60.3
Debates on Contemporary Anti-Semitism and Anti-Muslim Racism in a Post-Nazi and Post-Colonial Research Setting

Sunday, 10 July 2016: 11:15
Location: Hörsaal 31 (Main Building)
Oral Presentation
Julia EDTHOFER, University of Vienna, Austria
In my presentation I illustrate theoretical omissions of academic debates on the current relation of anti-Semitism and anti-Muslim racism in the German-speaking context and show how they intermingle with conflicting political stances regarding the Middle East conflict.  

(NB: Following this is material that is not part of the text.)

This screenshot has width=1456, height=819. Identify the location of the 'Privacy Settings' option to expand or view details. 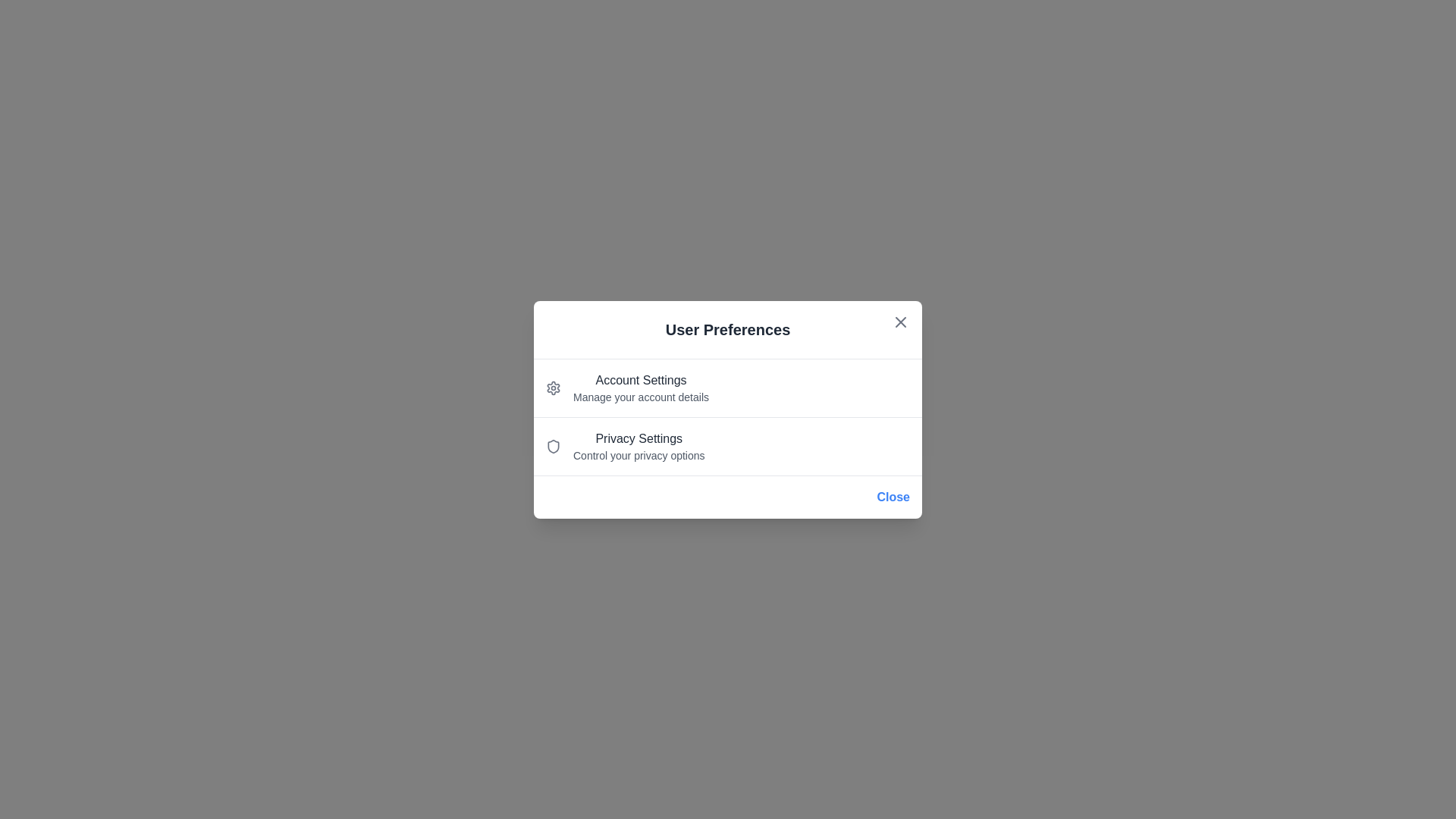
(728, 444).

Approaches focusing current anti-Semitism predominantly follow Adorno´s and Horkheimer´s analysis of the resentment as “negative leitmotif” of modernity, while perspectives on anti-Muslim racism mostly take a Saidian post-colonial stance. Thereby, academic debates reflect competitions of victimization: one side focuses the rise of anti-Semitism within European Muslim communities but dismisses anti-Muslim resentment; the other side emphasizes the rise of anti-Muslim racism and does not grasp the specifity of anti-Semitism but rather frames Jewish communities as “white” and part of post-colonial European dominant societies. Both omissions culminate when the Middle East conflict and/or Israel turn into a “signifier” in the debates: while post-colonial perspectives frame Israel as oppressive settler colony and falsely explain current anti-Semitism by its mere existence, the other side frames the Israeli state solely as historical consequence of the Holocaust and dismisses anti-Muslim implications of a criticism of “new, islamized anti-Semitism”.    

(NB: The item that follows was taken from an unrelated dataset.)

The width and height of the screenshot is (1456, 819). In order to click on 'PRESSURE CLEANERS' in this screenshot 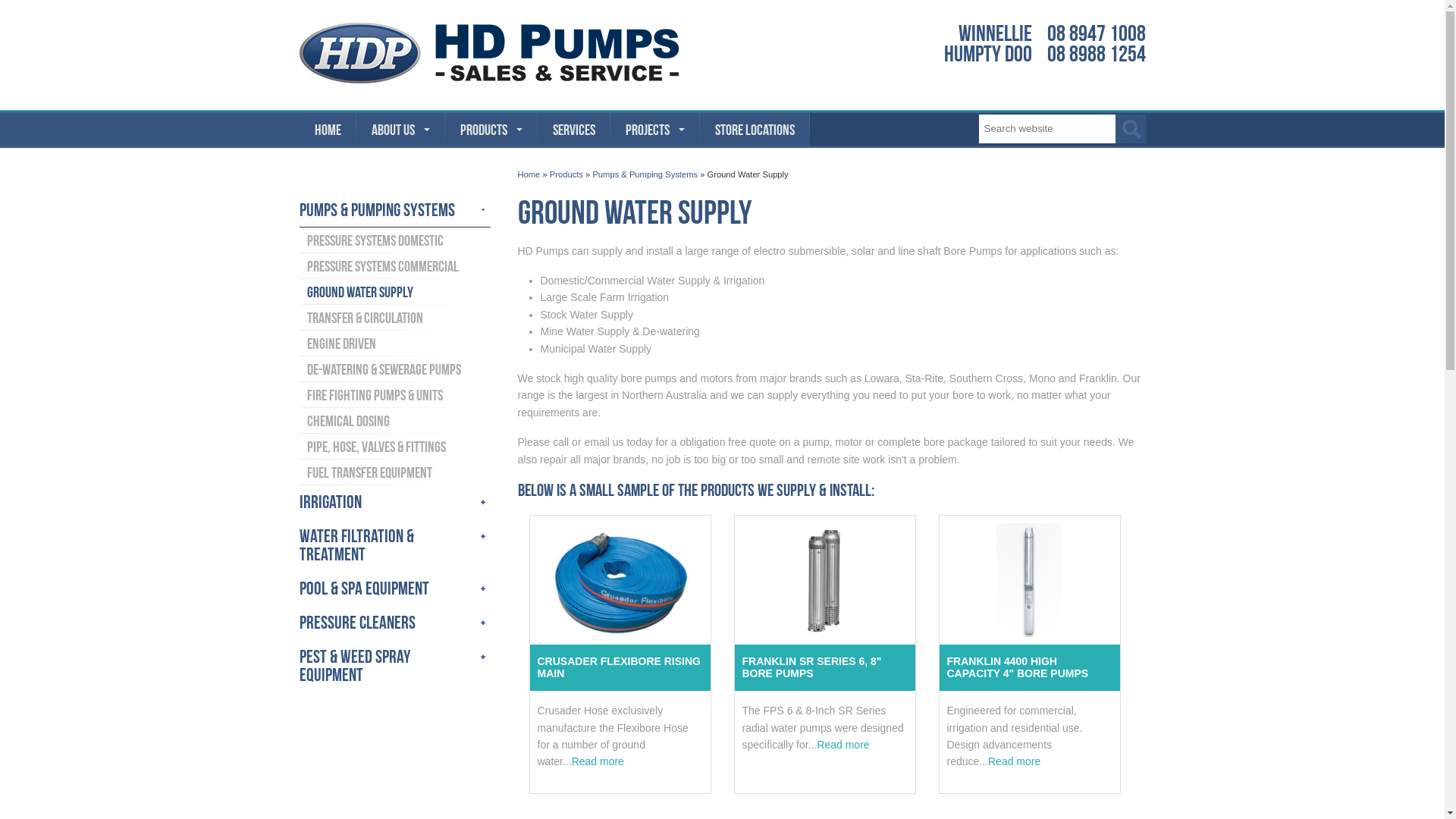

Concluding, I thus propose to correlate the criticism of anti-Muslim racism and anti-Semitism. Theoretically, overlaps and differences of the resentments should be discussed and one starting point could be Hannah Arendt´s historical-analytical work on the interrelation of imperialism, colonial racism(s) and the rise of European anti-Semitism. Regarding academic-political debates, a reflection of the discursive function of the Middle East conflict as "projection surface" is needed. In line with these conclusions, I suggest to relate anti-Semitism theory to post-colonial perspectives and post-colonial analyses of anti-Muslim racism to the research of anti-Semitism in order to grasp the specifity of the two resentments as well as pitfalls of the analysis.